I had to share this sale with my Outbacker girlfriends...
Nordstrom has Ugg Sandals on sale at 50% off








My sister was wearing these and told me how much she loved them and that they were around $75-$80 when she bought them. A couple of weeks later, I went to Nordstrom to pick up a pair and was thrilled to find out they were on sale for $48.00 (30% off).

I bought two pairs of the Layback, one in a moss green linen, and one in the cream linen. I really wanted a brown sandal, but they didn't have any in the store. When I got home, I looked online and found the chestnut sandal. It's the same suede on top just like the boots, so I ordered a pair online and had them shipped to my house.

Today I received a sale email from Nordstrom and checked to see if they went down in price and now they are $36.90! I called Nordstrom on the phone and they gave me a credit adjustment of $13.00 on my card









Anyways, I love my ugg sandals!
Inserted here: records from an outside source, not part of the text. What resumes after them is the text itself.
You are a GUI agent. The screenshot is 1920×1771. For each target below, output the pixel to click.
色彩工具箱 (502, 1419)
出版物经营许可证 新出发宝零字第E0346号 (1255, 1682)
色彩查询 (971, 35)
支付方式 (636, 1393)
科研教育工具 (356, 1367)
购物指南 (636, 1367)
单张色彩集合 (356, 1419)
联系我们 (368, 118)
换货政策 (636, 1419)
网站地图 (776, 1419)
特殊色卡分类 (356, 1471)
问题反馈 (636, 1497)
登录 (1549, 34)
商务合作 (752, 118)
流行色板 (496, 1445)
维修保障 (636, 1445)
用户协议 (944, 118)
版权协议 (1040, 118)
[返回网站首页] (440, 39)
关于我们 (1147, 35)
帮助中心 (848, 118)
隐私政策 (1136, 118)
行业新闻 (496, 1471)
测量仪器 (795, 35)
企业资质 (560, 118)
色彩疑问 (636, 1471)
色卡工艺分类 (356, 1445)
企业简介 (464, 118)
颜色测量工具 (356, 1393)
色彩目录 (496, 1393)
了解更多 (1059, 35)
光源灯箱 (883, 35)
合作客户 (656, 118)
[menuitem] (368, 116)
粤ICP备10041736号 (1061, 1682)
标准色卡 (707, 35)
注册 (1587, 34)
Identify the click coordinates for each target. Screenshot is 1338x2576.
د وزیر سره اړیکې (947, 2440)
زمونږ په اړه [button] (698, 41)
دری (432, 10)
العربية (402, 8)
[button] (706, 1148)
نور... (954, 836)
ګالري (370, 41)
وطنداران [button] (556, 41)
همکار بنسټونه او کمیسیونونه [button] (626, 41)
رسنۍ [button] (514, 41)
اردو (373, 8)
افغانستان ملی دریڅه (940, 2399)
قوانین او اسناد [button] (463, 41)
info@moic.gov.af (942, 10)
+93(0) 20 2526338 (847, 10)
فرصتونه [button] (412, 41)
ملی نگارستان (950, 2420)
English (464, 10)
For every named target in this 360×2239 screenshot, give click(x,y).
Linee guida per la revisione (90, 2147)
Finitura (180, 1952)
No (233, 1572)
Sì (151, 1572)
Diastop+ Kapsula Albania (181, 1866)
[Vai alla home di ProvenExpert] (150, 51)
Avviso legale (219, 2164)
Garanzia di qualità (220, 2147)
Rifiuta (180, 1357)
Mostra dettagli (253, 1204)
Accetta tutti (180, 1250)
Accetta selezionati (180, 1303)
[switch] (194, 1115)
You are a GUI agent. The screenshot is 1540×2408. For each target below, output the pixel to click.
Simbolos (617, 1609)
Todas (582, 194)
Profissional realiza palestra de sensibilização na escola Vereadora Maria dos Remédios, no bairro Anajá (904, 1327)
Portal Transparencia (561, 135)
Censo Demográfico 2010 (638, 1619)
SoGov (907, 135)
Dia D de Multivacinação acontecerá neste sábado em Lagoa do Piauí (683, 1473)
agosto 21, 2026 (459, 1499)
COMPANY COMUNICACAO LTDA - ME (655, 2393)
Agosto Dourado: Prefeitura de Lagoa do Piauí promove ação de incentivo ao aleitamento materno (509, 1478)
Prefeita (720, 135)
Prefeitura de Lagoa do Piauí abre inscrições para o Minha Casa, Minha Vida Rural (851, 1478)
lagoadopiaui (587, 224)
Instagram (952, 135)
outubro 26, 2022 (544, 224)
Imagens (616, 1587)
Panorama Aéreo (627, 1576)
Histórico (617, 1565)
Thought I'd pass this on









Ugg sandals


----------



## microspouse (Apr 11, 2007)

Ohhh! Those look absolutely comfy! Does the sheepskin lining just add to the comfort? I live in flipflops in the summer...
Kris


----------



## MaeJae (May 12, 2005)

Thanks Dawn... I'll have to let my MIL know.









MaeJae


----------



## skippershe (May 22, 2006)

Barron6pack said:


> Ohhh! Those look absolutely comfy! Does the sheepskin lining just add to the comfort? I live in flipflops in the summer...
> Kris


Kris,
Yes, the sheepskin makes them really soft and snug. I hate when new flip flops are loose on my feet.
The sole feels almost like a gel...I've had mine on all day today


----------



## JonesFamily (May 15, 2007)

Awesome sale! Thank you!!










Lisa


----------